Call it parallel reality, call it a bizarro universe, call it whatever you’d like, but no one calls the shots better than Stephen Sondheim holding a mirror up to our nation’s cultural acne. With a message that rings out loud and clear — we’re all just a bunch of lonely misfits capable of pulling a trigger — the genius composer’s surefire 1981 musical Assassins blasts off a round of spirited melodies that hit like bullets to the collective American conscience. From a narcissistic John Wilkes Booth to a vulnerable Lee Harvey Oswald, Sondheim re-imagines nine tragic figures, all desperate enough to attempt an assassination on an American president.

*Work instructions:*
**a)** According to the passage on Assassins, how many figures does Sondheim re-imagine in the musical?
**b)** List every person named in the passage on Assassins.

*Source material:*
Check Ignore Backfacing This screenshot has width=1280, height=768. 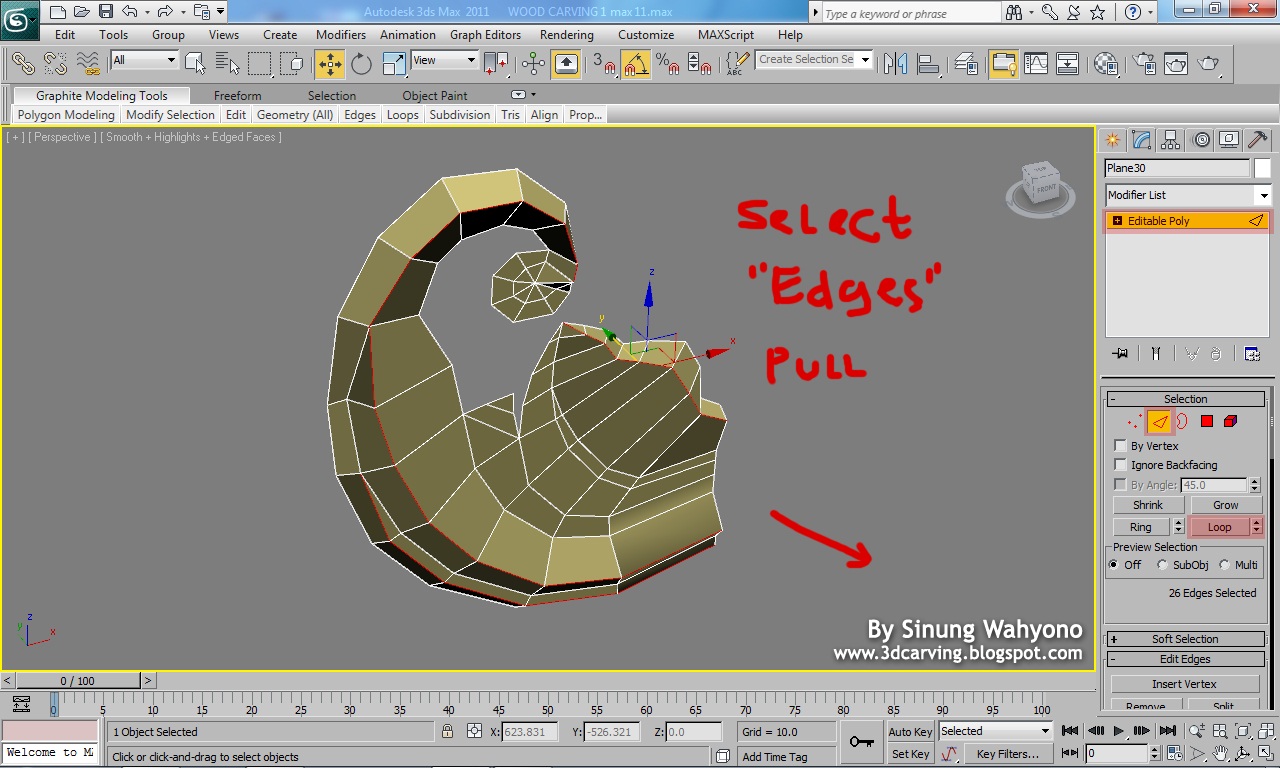[x=1119, y=465]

*Solutions:*
**a)** Nine tragic figures.

**b)** Stephen Sondheim, John Wilkes Booth, Lee Harvey Oswald